- Claimed territorial scope
- Chinese: 中華民國全圖

Standard Mandarin
- Hanyu Pinyin: Zhōnghuá Mínguó Quántú

= Begonia Leaf Map =

Nationalist cartographic representation of the Republic of China's territorial claims

The Begonia Leaf Map (秋海棠葉圖 (Qiūhǎitángyè Tù)) is a popular designation for the historical map of the Republic of China (1912–1949). The name derives from the territory's perceived resemblance to the leaf of the Chinese begonia.

The map represents the territorial claims of the Republic of China, which composed a total of 11.41 million km² of territory and included Outer Mongolia, Tannu Uriankhai, the Sixty-Four Villages East of the River, Jiangxinpo, and parts of the Pamir Mountains, many of which were not under the effective administration of the Republican government. Following the 1945 Mongolian independence referendum and the subsequent establishment of the People's Republic of China in 1949, this cartographic representation was gradually superseded in mainland China by the "rooster-shaped" map, reflecting the current borders of the PRC. However, the "Begonia leaf" remained the official national outline in the Republic of China on Taiwan until the early 2000s.

== History ==
=== Origin and conceptualization ===
The territorial extent of the "Begonia leaf" was primarily established during the Qing dynasty through a series of military expansions and administrative consolidations. These imperial conquests created the administrative framework for the "Greater China" concept, standardizing the borders that would later become a point of contention for the Republic of China's territorial claims.

The visual conceptualization of the "Begonia leaf" gained public prominence in 1905, when the Commercial Press published the Complete Map of the Great Qing Empire (大清帝國全圖 (Dàqīng Dìguó Quántú)). This publication served as a key milestone in national identity construction, standardizing the "Begonia" outline in the Chinese public consciousness shortly before the Xinhai Revolution.

=== Qing conquest of Mongolia and Xinjiang ===
The integration of Outer Mongolia into the "Begonia leaf" framework was a result of the Dzungar–Qing War. In 1688, following a devastating invasion by the Dzungar Khanate under Galdan Boshugtu Khan, the Khalkha nobility fled to Inner Mongolia to seek protection from the Qing dynasty. The Kangxi Emperor exploited this crisis, demanding that the Khalkha leaders become his vassals in exchange for military support.

In 1691, the Dolon Nor Assembly (also known as the Dolnuur Congress) was convened. Under the guidance of Zanabazar, the Khalkha khans formally pledged allegiance to the Qing Emperor, marking the administrative incorporation of Eastern Mongolia into the empire's vassal system.

The frontier was further expanded during the Qianlong era to include the entirety of Xinjiang, while the Qing government consolidated authority over Tibet and Qinghai.

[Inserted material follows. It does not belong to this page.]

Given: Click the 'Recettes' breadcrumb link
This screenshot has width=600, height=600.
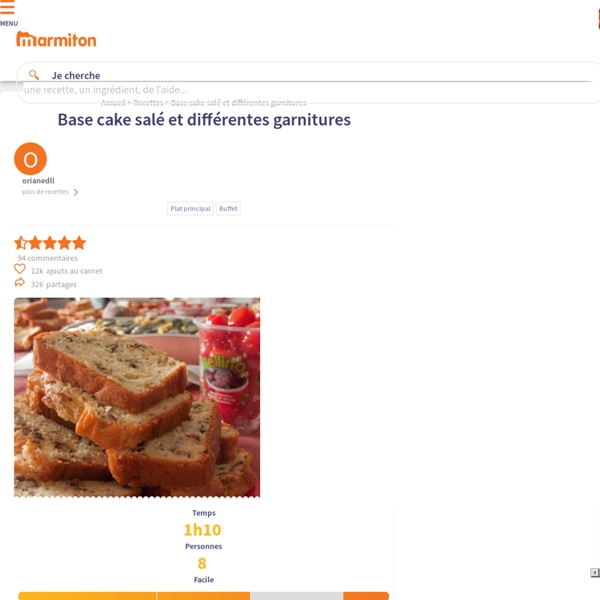Looking at the screenshot, I should (x=148, y=103).
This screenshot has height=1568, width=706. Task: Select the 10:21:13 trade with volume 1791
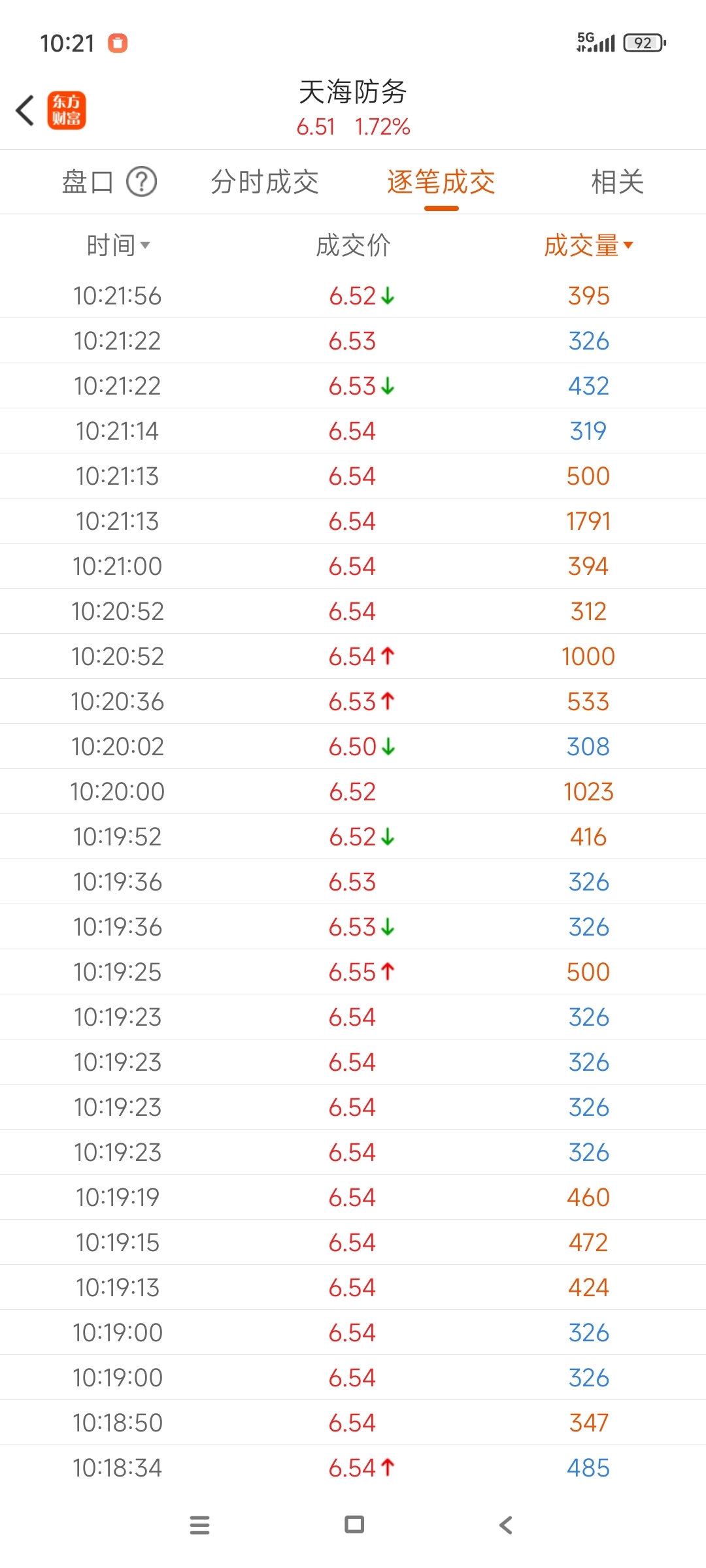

This process involved the Dzungar genocide (1755–1758), which effectively finalized the northwestern borders of the "Begonia leaf" territory.

=== Republican era (1912–1949) ===
Following the Xinhai Revolution and the establishment of the Republic of China (1912–1949) in 1912, the new government asserted legal succession to all territories formerly held by the Qing dynasty. The Provisional Constitution confirmed the "Begonia leaf" outline—including Outer Mongolia—as the official national territory. The map is also linked to the Map of National Shame.

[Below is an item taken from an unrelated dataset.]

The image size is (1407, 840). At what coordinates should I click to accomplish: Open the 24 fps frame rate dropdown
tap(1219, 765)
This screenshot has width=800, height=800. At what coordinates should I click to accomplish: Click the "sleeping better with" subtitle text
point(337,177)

However, effective control over the northern frontiers rapidly disintegrated. In 1911, Outer Mongolia declared independence, leading to decades of geopolitical maneuvering between China, Russia, and later the Soviet Union. Despite a brief military reoccupation by General Xu Shuzheng in 1919, the 1924 proclamation of the Mongolian People's Republic created a de facto separation that the Beiyang government and the subsequent Nanjing government refused to recognize on official maps.

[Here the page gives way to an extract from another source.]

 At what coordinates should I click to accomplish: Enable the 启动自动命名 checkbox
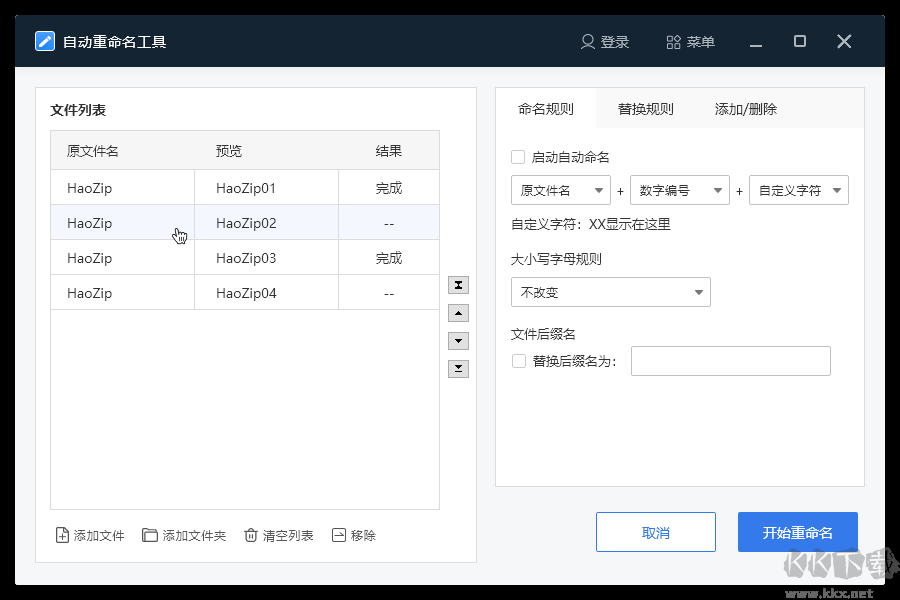click(518, 156)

The "Begonia" outline faced its most significant legal contraction following World War II. Under the terms of the Sino-Soviet Treaty of Friendship and Alliance (1945), the ROC government agreed to recognize the results of a referendum on Mongolian independence. Following the vote, the ROC formally recognized Outer Mongolia as a sovereign state in 1946, causing the official map outline to shift toward the "rooster" shape for the first time.

=== Maintenance and abandonment in Taiwan (1949–2002) ===
After the ROC government relocated to Taiwan in 1949, the "Begonia leaf" was restored as a de jure territorial claim. In 1953, the government under Chiang Kai-shek abrogated the 1945 treaty with the Soviet Union, citing Soviet violations. Consequently, official ROC maps reverted to the "Begonia" shape, reclaiming Outer Mongolia as part of its "inherent territory" despite having no administrative control.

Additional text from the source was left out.